Resource Recycling News

ExxonMobil explains its plans to scale up chemical recycling

ExxonMobil company sign outside a company facility in Texas.

ExxonMobil recently disclosed some details about the company’s chemical recycling plans. | JHVEPhoto/Shutterstock

A sustainability executive at ExxonMobil recently laid out details on the energy giant’s multifaceted strategy around chemical recycling, and it’s clear hopes are high.

“A lot of folks announce capacity. I can tell you that we have 13 individual projects delivering … 500 kilotons by 2026,” said Raymond Mastroleo, global market development manager for advanced recycling at ExxonMobil.

Speaking during a company webinar in late September, Mastroleo laid out ExxonMobil’s plans to develop the technology. Chemical recycling, called advanced recycling by ExxonMobil and other plastic producers, refers to technologies that break down scrap plastics into chemicals that can be used to produce new plastics, fuels, waxes and other products.

ExxonMobil has been piloting its Exxtend technology, the brand name for its chemical recycling process, at its Baytown, Texas facility. Mastroleo noted that, through June 2022, the company had chemically recycled 5,000 metric tons of plastic there. By the end of this year, it plans to open a nearby recycling plant capable of recycling 30,000 metric tons per year, he said.

And ExxonMobil plans to build chemical recycling units in Beaumont, Texas; Baton Rouge, La.; and Sarnia, Ontario, as well as in France, the Netherlands and Singapore. All told, the projects will give ExxonMobil the capacity to recycle 500,000 metric tons, or over 1.1 billion pounds, by the end of 2026, he said.

Mastroleo said ExxonMobil, which sold its first batch of chemically recycled polypropylene (PP) in December 2021 and chemically recycled polyethylene (PE) in March 2022, is moving “at lightning speed in order to really tackle this challenge.

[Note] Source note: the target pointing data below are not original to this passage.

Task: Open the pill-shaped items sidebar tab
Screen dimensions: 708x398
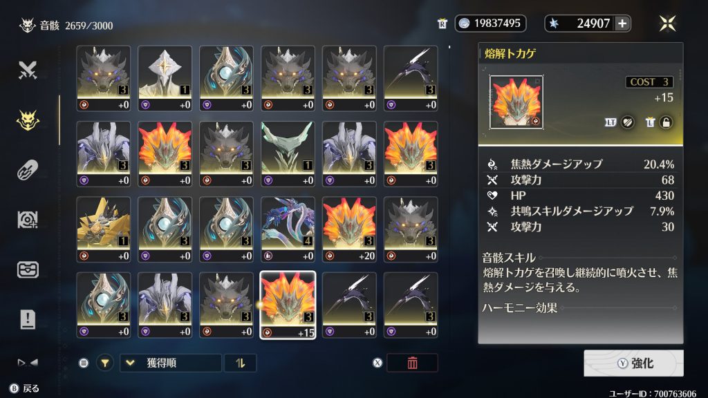Action: click(x=28, y=170)
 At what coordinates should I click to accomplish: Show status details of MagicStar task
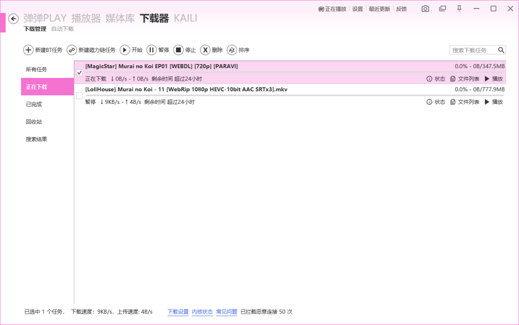pos(436,79)
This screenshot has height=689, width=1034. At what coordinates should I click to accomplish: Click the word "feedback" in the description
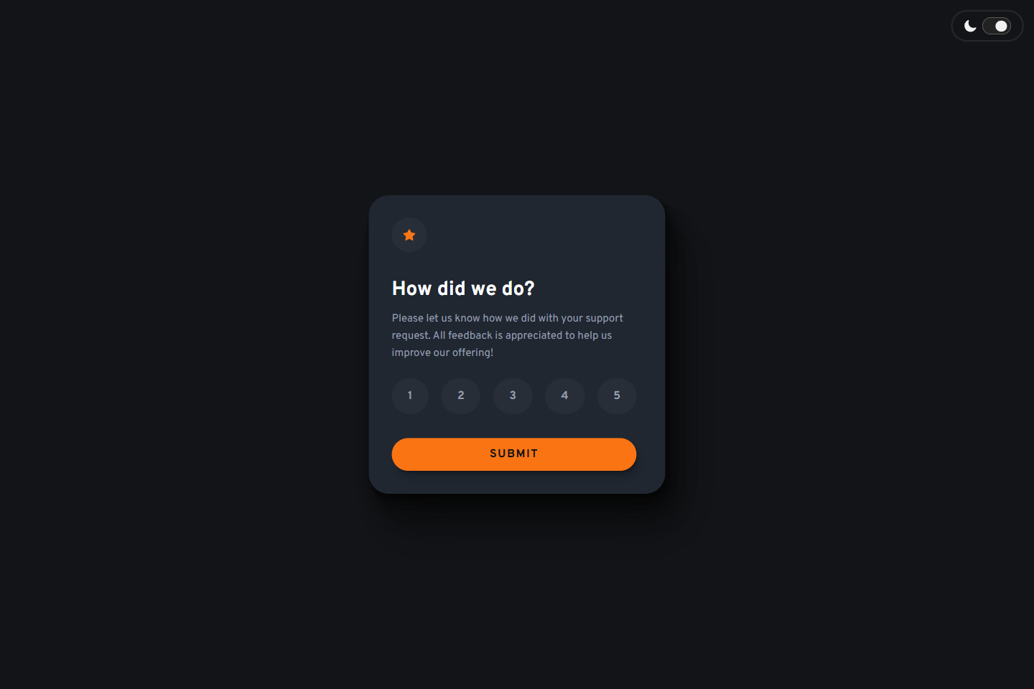pos(470,335)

But although we’re going very fast, this is still just the very beginning.”

The company has plans to “really bring this at scale and become credible.”

Finding supply

In terms of supply, Mastroleo, who has two decades of experience working for ExxonMobil, pointed to a multitude of challenges with communications, collection programs and sorting infrastructure, and he said that collaboration with other stakeholders is the only way to solve those problems.

He noted that ExxonMobil in January 2021 became a founding member of Cyclyx International, a joint venture with pyrolysis company Agilyx. Cyclyx is working to build large-scale secondary sorting facilities that will sort and clean post-consumer plastic scrap that would otherwise be landfilled, with each facility’s capacity in the range of 70,000 metric tons to 100,000 metric tons, he said.

“The intent here is to bring technology to bear at scale to have the ability to take hard-to-recycle plastic waste, collect it, clean it and sort it, and doing that with state-of-the-art-technology,” Mastroleo said. “That plastic waste is not just tied to advanced recycling. It’s also to elevate all recycle streams, whether it’s mechanical or advanced recycling.”

He noted that mechanical recycling has a smaller greenhouse gas (GHG) footprint than chemical recycling, but that ExxonMobil’s advanced recycling technology generates roughly 19% fewer GHG emissions than using conventional fossil fuel-based feedstocks to make plastic.

He also noted the company’s participation in the Houston Recycling Collaboration, a partnership of ExxonMobil, LyondellBasell, Cyclyx International, waste management company FCC Environmental and the city of Houston. The goal is to understand the barriers residents face to plastics recycling, he said, with a goal of gaining insights on ways to increase recycling rates there and elsewhere.

“The idea is not just to do it in the city of Houston, but ‘Hey, let’s take those lessons learned and then apply them to municipalities all over the United States and beyond,’” he said.

A version of this story appeared in Plastics Recycling Update on October 11.